Why this diagnosis fits
| Feature | Significance |
|---|
| Unilateral hyperpigmentation at lateral canthus | Early maculopapular/pigmented rash in V1 dermatome |
| Burning and irritation | Hallmark prodromal neuropathic symptom |
| Mild upper eyelid swelling | Boggy periorbital edema typical of early HZO |
| No watering, no redness | Suggests no conjunctival/corneal involvement yet |
| 2-day history | Consistent with prodrome before full vesiculation |
| 35-year-old male | Young adult — should prompt screening for immunodeficiency (HIV) |
"A prodromal phase precedes the appearance of the rash. It lasts 3–5 days and is characterized by tiredness, fever, malaise and headache. Symptoms involving the affected dermatome vary from a superficial itching, tingling or burning sensation to a severe boring or lancing pain." — Kanski's Clinical Ophthalmology, 10th ed.
"Painful erythematous areas with a maculopapular rash develop and may be confused with cellulitis or contact dermatitis.

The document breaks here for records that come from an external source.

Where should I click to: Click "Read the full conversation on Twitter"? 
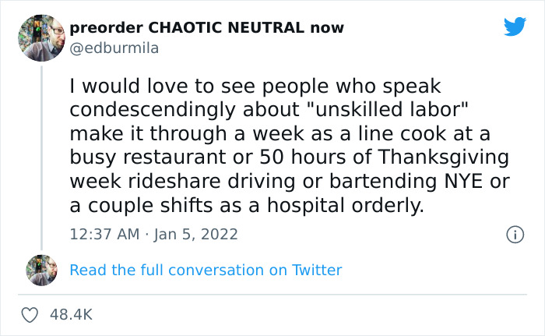tap(206, 271)
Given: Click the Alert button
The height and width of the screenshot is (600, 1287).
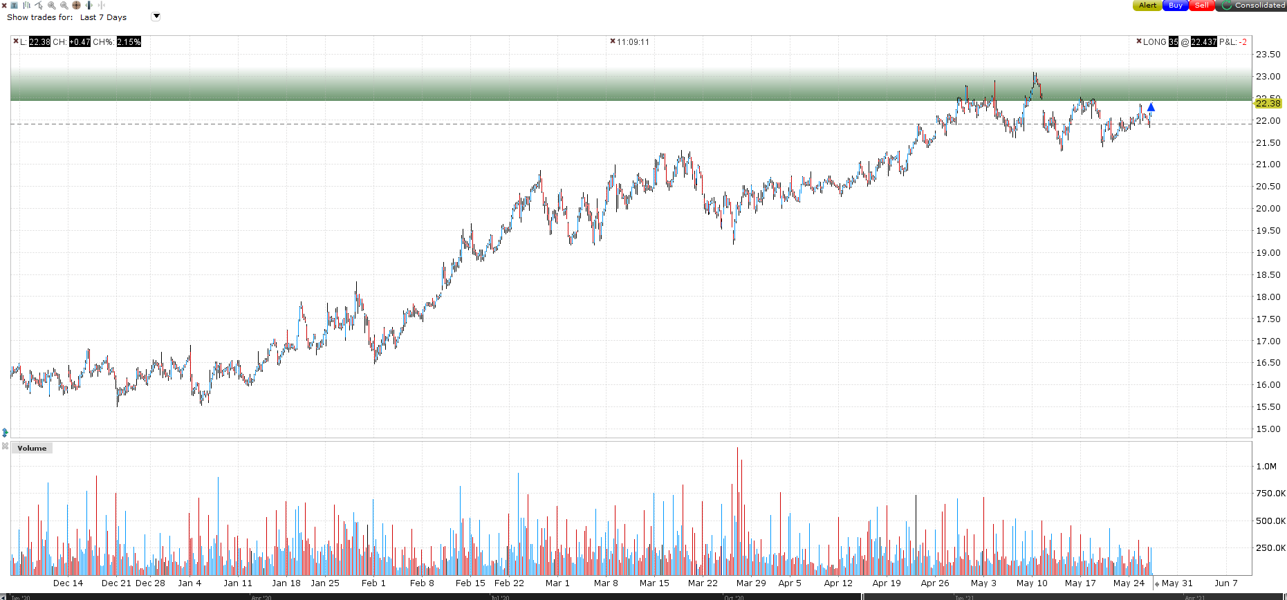Looking at the screenshot, I should pyautogui.click(x=1147, y=6).
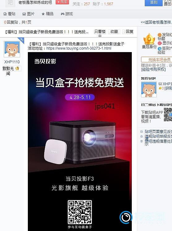
Task: Open the XHP1110 username link under the avatar
Action: click(12, 62)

The rash respects the midline." — Kanski's Clinical Ophthalmology, 10th ed.
Clinical images of HZO — early skin lesions (A) and periorbital edema with skin involvement (B):
Important Red Flag in a 35-Year-Old
"The development of shingles in children or young adults has classically prompted a search for immunodeficiency or malignancy... A lower threshold for HIV testing should be adopted in populations at particular risk." — Kanski's Clinical Ophthalmology, 10th ed.
Screen for HIV / underlying immunosuppression in this patient.
Workup
- Full ocular examination — slit lamp with fluorescein staining, IOP, dilated fundus exam (rule out early keratitis, uveitis, acute retinal necrosis)

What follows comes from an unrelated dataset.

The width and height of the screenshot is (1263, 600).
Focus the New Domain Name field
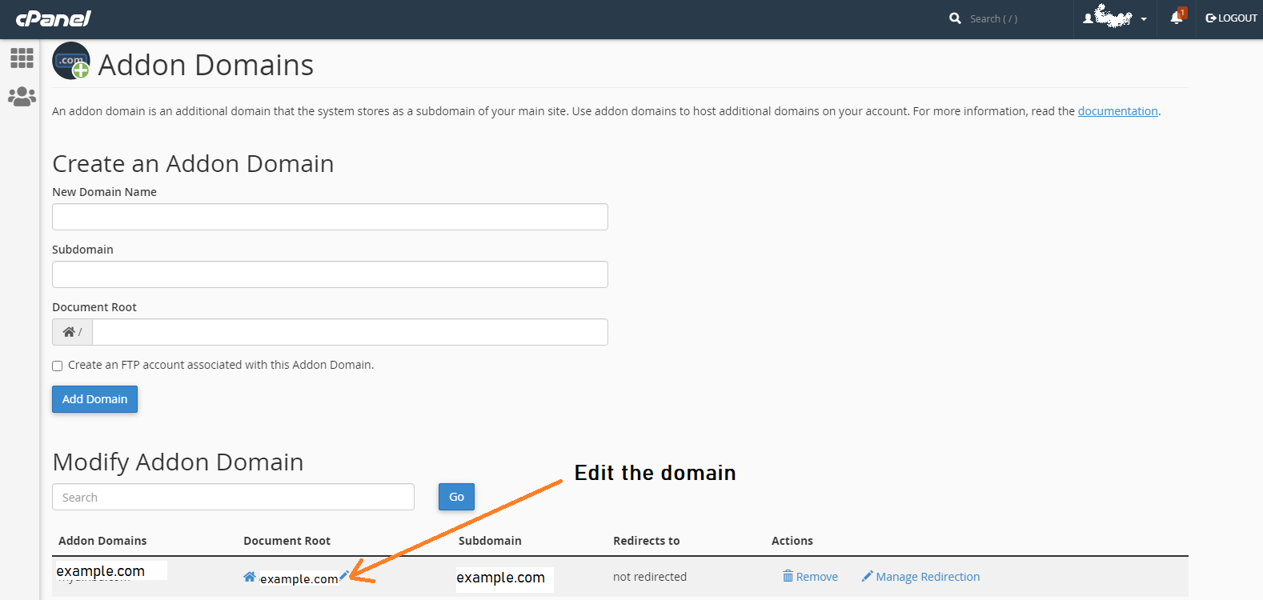click(x=330, y=217)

- Check for Hutchinson's sign — vesicles at the tip/side of nose indicating nasociliary branch involvement → high risk of corneal involvement
- HIV serology (given age <40)
- CBC, blood glucose — rule out diabetes/other immunocompromise
- If clinically uncertain: VZV PCR from skin lesion fluid or plasma
Management
1. Systemic Antivirals (start immediately — within 72 hours of rash onset for best effect)
| Drug | Dose | Duration |
|---|
| Valacyclovir (preferred) | 1 g orally three times daily | 7–10 days |
| Famciclovir | 500 mg orally three times daily | 7–10 days |
| Acyclovir | 800 mg orally five times daily | 7–10 days |
"Oral antiviral treatment, optimally given within 72 hours of rash onset, reduces the severity and duration of the acute episode and the risk of post-herpetic neuralgia. The incidence of late ophthalmic complications is also reduced by about 50%." — Kanski's Clinical Ophthalmology, 10th ed.
2. Local Skin Care
- Warm compresses to periocular skin three times daily
- Topical antibiotic ointment (bacitracin or erythromycin ophthalmic ointment) to skin lesions twice daily — to prevent secondary bacterial infection
3. Pain Management
- NSAIDs or paracetamol for mild pain
- Neuropathic agents (gabapentin, pregabalin) if pain is severe or PHN develops
4. Ophthalmology Referral
- Mandatory — even without current ocular signs, corneal and uveal involvement can follow skin rash by days to weeks
- Repeat slit lamp exam at follow-up
5. Systemic Steroids (conditional)
- Consider prednisolone (60 mg tapering over 12 days) for moderate-severe disease only in conjunction with antivirals and only if immunocompetent
- Avoid in immunocompromised patients
6. Hospitalization / IV Acyclovir
- Indicated if: orbital involvement, optic nerve/cranial nerve involvement, systemic illness, or immunocompromised state
- IV Acyclovir 5–10 mg/kg q8h
Differential Diagnoses to Exclude
| Condition | Distinguishing Feature |
|---|
| HSV periocular infection | Not dermatomal, less severe pain, younger onset |
| Preseptal cellulitis | Bilateral spread possible, fever, systemic signs |
| Contact dermatitis | Bilateral, itching > burning, no dermatomal pattern |
| Allergic reaction | History of exposure, bilateral, urticarial |
Summary: This is most likely early/prodromal HZO. Start oral antivirals immediately, refer to ophthalmology, screen for HIV given the patient's young age, and monitor closely for ocular complications (keratitis, uveitis) which may develop over the coming days even if currently absent.